Dalam satu perjalanan, mereka bahkan bertemu T1D lain yang merupakan bagian dari petualangan gunung pesta bujangan. Banyak juga yang mengikuti melalui liputan media sosial mereka yang dinamis, serta pembaruan online komunitas Beyond Type 1 tentang petualangan pasangan tersebut.
“Orang-orang dari seluruh dunia menghubungi kami untuk mengungkapkan dukungan mereka,” kata Patrick. “Itu adalah sesuatu yang sangat unik bagi komunitas-D, rasa empati dan komunitas yang luar biasa itu benar-benar terjadi karena kita semua menghadapi hidup dengan tantangan ini. Saya masih kesulitan mengungkapkan energi dan rasa kepuasan yang diberikan dari pelaksanaan proyek seperti ini, tetapi juga melakukannya dengan komunitas yang lebih besar secara keseluruhan yang terlibat. ”
Jadi apa selanjutnya?
Keduanya memiliki rencana untuk tahun 2020, kata mereka. Tapi mereka belum cukup siap untuk membocorkan apa yang sebenarnya ada di cakrawala.

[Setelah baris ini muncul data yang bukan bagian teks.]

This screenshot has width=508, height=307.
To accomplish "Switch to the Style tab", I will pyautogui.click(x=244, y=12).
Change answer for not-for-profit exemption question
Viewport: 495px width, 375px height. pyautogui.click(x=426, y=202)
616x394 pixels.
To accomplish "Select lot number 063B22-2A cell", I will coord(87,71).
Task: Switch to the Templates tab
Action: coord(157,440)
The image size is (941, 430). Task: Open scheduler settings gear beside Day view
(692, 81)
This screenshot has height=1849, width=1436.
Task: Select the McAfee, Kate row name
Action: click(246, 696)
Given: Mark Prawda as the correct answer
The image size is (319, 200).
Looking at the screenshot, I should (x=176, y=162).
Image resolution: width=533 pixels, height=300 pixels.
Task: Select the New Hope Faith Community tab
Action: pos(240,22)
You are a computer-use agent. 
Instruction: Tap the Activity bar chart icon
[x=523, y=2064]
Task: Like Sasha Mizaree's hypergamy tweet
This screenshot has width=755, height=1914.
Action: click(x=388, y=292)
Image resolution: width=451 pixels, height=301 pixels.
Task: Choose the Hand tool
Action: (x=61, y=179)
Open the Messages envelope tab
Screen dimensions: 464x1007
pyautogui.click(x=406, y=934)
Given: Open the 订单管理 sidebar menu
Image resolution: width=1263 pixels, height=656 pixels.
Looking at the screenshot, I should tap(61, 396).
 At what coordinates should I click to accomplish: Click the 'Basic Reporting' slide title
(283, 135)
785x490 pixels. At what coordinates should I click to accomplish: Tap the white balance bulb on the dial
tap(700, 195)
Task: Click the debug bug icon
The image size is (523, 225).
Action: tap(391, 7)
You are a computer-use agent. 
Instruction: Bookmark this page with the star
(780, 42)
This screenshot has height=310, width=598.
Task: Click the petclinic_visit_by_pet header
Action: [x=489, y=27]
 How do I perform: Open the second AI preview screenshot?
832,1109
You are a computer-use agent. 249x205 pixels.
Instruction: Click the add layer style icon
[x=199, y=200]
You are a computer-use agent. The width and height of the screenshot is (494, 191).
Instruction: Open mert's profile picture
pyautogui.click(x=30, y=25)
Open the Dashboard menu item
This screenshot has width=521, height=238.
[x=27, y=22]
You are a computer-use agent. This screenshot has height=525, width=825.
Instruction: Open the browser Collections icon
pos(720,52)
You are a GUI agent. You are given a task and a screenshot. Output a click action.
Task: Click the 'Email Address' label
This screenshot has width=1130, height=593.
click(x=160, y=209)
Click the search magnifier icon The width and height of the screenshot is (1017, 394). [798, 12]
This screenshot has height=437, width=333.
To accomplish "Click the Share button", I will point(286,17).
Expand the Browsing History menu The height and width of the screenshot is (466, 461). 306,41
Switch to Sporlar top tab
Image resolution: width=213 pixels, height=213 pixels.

Kami berharap dapat mendengar lebih banyak dari mereka segera melalui media sosial.
Terlepas dari apakah Anda bercita-cita mendaki gunung sendiri atau tidak, petualangan mendaki gunung yang ambisius ini harus bermakna bagi semua orang dengan T1D. Jangan lupa, ada saat (dan masih, bagi banyak orang) ketika orang takut atau tidak yakin tentang apa yang akan ditimbulkan dalam hidup mereka ketika diagnosis diabetes muncul. Tindakan seperti ini menunjukkan bahwa sebenarnya tidak ada batasan - bahkan petualangan paling monumental pun dapat dicapai dengan diabetes di atas kapal.